12. In the case of Regina v. Anderson (Cox's Criminal Cases 198), it was decided by the Court of Criminal Appeal of Great Britain in 1868, that an individual may be subject to the State of which he is a citizen, the State in whose port the offence was committed, and the State which flies the flag of the vessel on which the act was committed.
 
13. From the aforesaid discussion, it appears that the law has undergone change on this aspect. The floating island theory though remained alive even after the flux of 4000 years, but the undercurrent of the theory passed through many vicissitudes. Correct profile of law emerges only when things are decided in consonance with the principles of justice. Law is not a brooding omnipotence in the sky, but a pragmatic instrument of social order. It is an operational art controlling economic life, and interpretative effort must be imbued with the statutory purpose. The mariners of Indian origin who worked on the foreign ship got favoured tax treatment in view of the floating island theory. Those who worked on the ships belonging to their own country had difficulty in obtaining the tax concessions. Mariners working on foreign ships while in high seas were treated as rendering service in a foreign country, whereas the mariners rendering service on Indian ships while in high sea were treated as rendering service in India. This caused disparity in the tax treatment.
 
14. The CBDT made a clarification to remove such disparity. We reproduce the relevant CBDT circular:
 
"Clarification regarding liability to Income-tax in India and deduction of tax at source of members of the crew of foreign-going Indian ship.
 
1. A person resident in India in any year is liable to pay tax in India on his global income. A non-resident, on the other hand, is charged to tax in India only on income which is received or is deemed to be received in India or which accrues or arises or is deemed to accrue or arise to him in India. Thus, in the case of a non-resident, income which accrues or arise outside India and is also received outside India is not subjected to tax in India.
 
2. After the amendment made in Section 6 of the IT Act, 1961 by the Finance Act, 1990 w.e.f. 1st April, 1990, an Indian citizen who is a member of the crew of an Indian ship as defined in Clause (18) of Section 3 of the Merchant Shipping Act, 1958, is regarded as a resident in India only if he is in India for 182 days or more during the relevant year irrespective of the extent of his stay in India in earlier years. For this purpose, it is necessary to note that the term "India" as defined inSection 2(25A) of the IT Act, 1961, does not extend to Indian ships operating beyond Indian territorial waters.
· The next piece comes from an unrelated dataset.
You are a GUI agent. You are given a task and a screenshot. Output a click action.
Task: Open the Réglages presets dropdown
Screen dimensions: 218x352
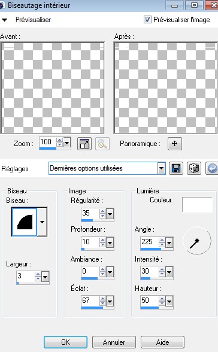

However, if he is outside India and comes on a visit to India in any year, and leaves India otherwise than as a member of the crew of an Indian ship, he will be regarded as a resident in India if his stay in India during that year is for 150 days or more if during the 4 years preceding that year he has been in India for 365 days or more.
 
3. Thus, generally, Indian members of the crew of foreign-going Indian ship would be non-resident in India if they are on board such ship outside the territorial waters of India for 182 days or more during any year. Accordingly, such seamen will be charged to tax in India only in respect of earnings received in India or the earnings for the period when they are working within the Indian waters on coastal ships, etc.
 
4. Under Section 192 of the IT Act, persons responsible for paying salary and other incomes chargeable under IT Act under the head "Salaries" are required to deduct income-tax from such income at the time of payment. For this purpose, the amount of tax to be deducted is computed at the average rate of income-tax arrived at by applying the rates in force for the financial year in which the payment is made on the estimated income of the persons to whom salary is paid. Since, as explained above, in the case of members of crew of foreign-going Indian ships, who are not likely to be in India--for a period or periods exceeding 182 days in a year, income which accrues or arises outside India and is also received outside India is not liable to tax in India, the shipping companies and other persons responsible for paying salary to such members of crew may take these factors into account while computing the amount to be deducted as tax and deduct only so much of tax as would be chargeable on the estimated income liable to tax in India. If the shipping company or other person responsible for paying to such members of crew subsequently finds that any person who was earlier considered as not likely to be resident in India and deduction of tax at source was made on that basis is not likely to be resident in India, the shipping company or the other person responsible for making the payment, may increase the deduction so as to adjust any deficiency arising out of an earlier short-deduction or non-deduction during the same financial year."
 
15. In view of the above, the Indian members of the crew of foreign-going Indian ship would be non-resident in India if they rendered services on the board of such ship outside the territorial waters of India for 182 days or more during that year. The circular of CBDT, therefore, mitigated the hardship and removed the disparity.
 
16. Coming now to the applicability of Section 9(1)(ii), we find that the controversy is now set at rest by the insertion of Explanation. The relevant portion of the section is reproduced here as under :
 
"9. Income deemed to accrue or arise in India--(1) The following income shall be deemed to accrue or arise in India :
(i).........
(ii) income which falls under the head "Salaries", if it is earned in India.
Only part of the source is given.